Den Anzug wechseln allein reicht nicht

veröffentlicht am: 18.06.2026
Autor: Gerhard Reischmann
Lesedauer: ca. 3 Minuten

Der Kurbetrieb wird zu einem Teil in eine GmbH ausgegliedert. Ein notwendiger Schritt. Aber das reicht nicht.

Privatisierung! Das war zu Kohls Zeiten ein Schlagwort. Galt als Allheilmittel, um aus trägen Behörden flotte Vorzeigeunternehmen zu machen. Und so wurde aus der Bundesbahn – quasi eine Behörde – die Deutsche Bahn AG. Die Rechtsform war gewechselt, die Hoffnung auf eine komfortable Fahrt in eine strahlende Zukunft war groß.

Und heute? Die Bahn funktioniert nicht. Sie ist zwar eine Aktien-Gesellschaft. Aber alle Aktien gehören dem Staat. Das Einzige, was bei der Staatsbahn privatwirtschaftliche Klasse hat, sind die Gehälter der Bosse.

Der Kurbetrieb der Stadt Bad Wurzach ist ein Eigenbetrieb. So etwas wie eine Behörde. Er steckt tief in den roten Zahlen. Der Wechsel in ein privatrechtliches Gewand putzt den Betrieb heraus, bringt ihn aber fürs Erste nicht vorwärts.

Entscheidend ist, was im Anzug steckt.

Und das ist alles andere als ein Hochleistungssportler.

Wie kann man den maroden Betrieb sanieren?

Der erste Schritt wäre die ungeschönte betriebswirtschaftliche Analyse. Es muss doch Produktivitätskennzahlen wie zum Beispiel Belegung zu Personaleinsatz geben. Und das im Vergleich zu Nachbarbetrieben.

Was wurde beschlossen?

1. Die Übertragung des städtischen Kurbetriebs auf eine neu zu gründende GmbH „unter Zurückbehalt aller wesentlichen Betriebsgrundlagen“ wie Grundstücke und Gebäude im weiterhin bestehenden Rest-Eigenbetrieb; das im stadteigenen Rest-Eigenbetrieb verbleibende Betriebsvermögen wird – gegen Entgelt – an die stadteigene GmbH verpachtet. Das Entgelt kann nicht, darf nicht hoch sein, um dem zarten Pflänzchen Kurbetriebs-GmbH nicht gleich das Wasser abzugraben.

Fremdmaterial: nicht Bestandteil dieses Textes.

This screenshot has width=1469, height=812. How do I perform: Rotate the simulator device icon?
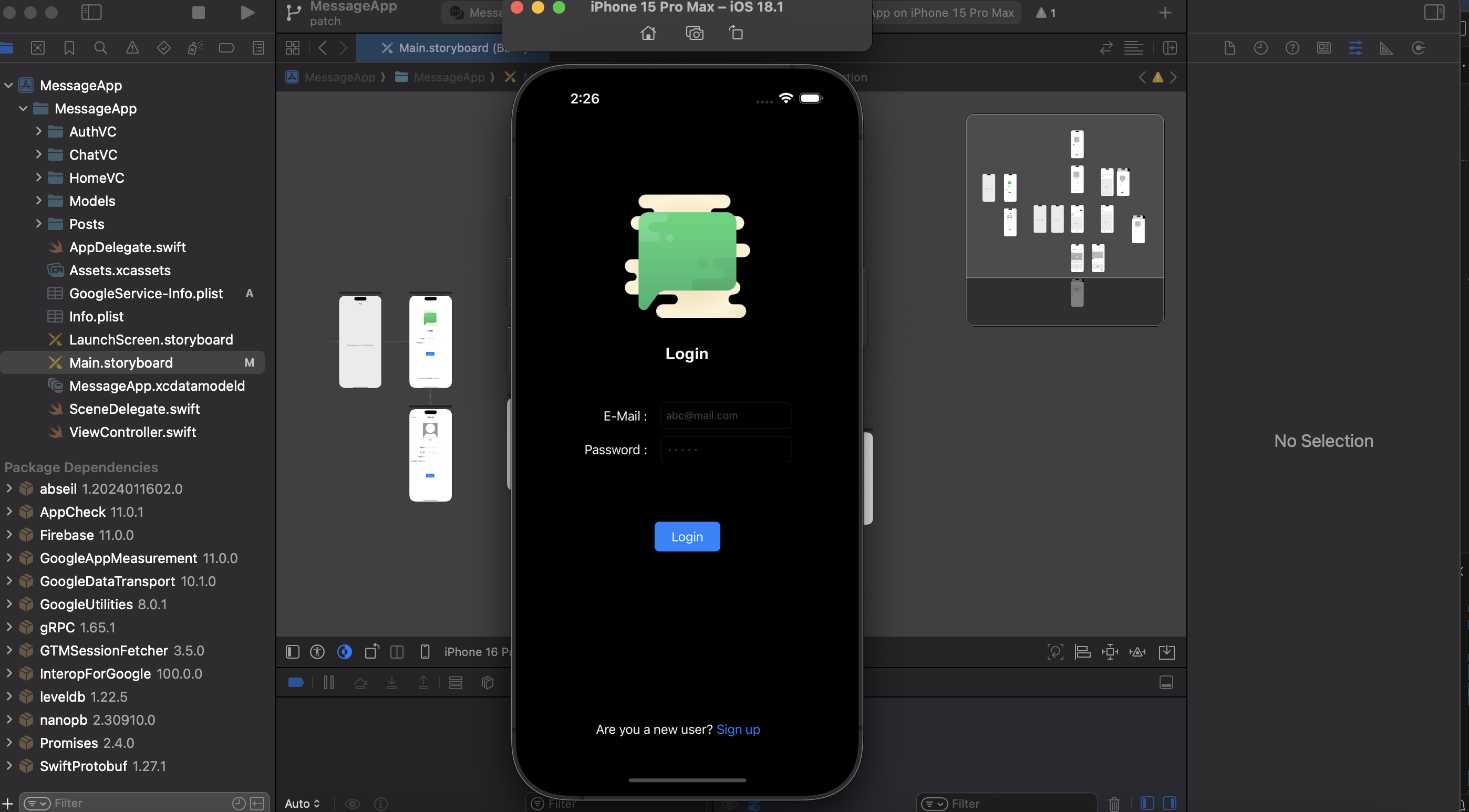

Zur Begründung für den Rückbehalt von Grundstücken und Gebäuden wird die Vermeidung der Auflösung von Stillen Reserven angegeben. Realiter ist es aber wohl so, dass eine enorme Baulast beim städtischen Rest-Eigenbetrieb verbleibt – selbst wenn man auf staatliche Investitionsförderung bei diesem Modell hoffen kann.

Beim Modell Teilausgründung wird es darauf hinauslaufen, dass die operativ agierende Kurbetriebs-GmbH auf dem Papier hübsche Gewinne darstellen wird und beim städtischen Gebäude-Eigenbetrieb die Verluste auflaufen.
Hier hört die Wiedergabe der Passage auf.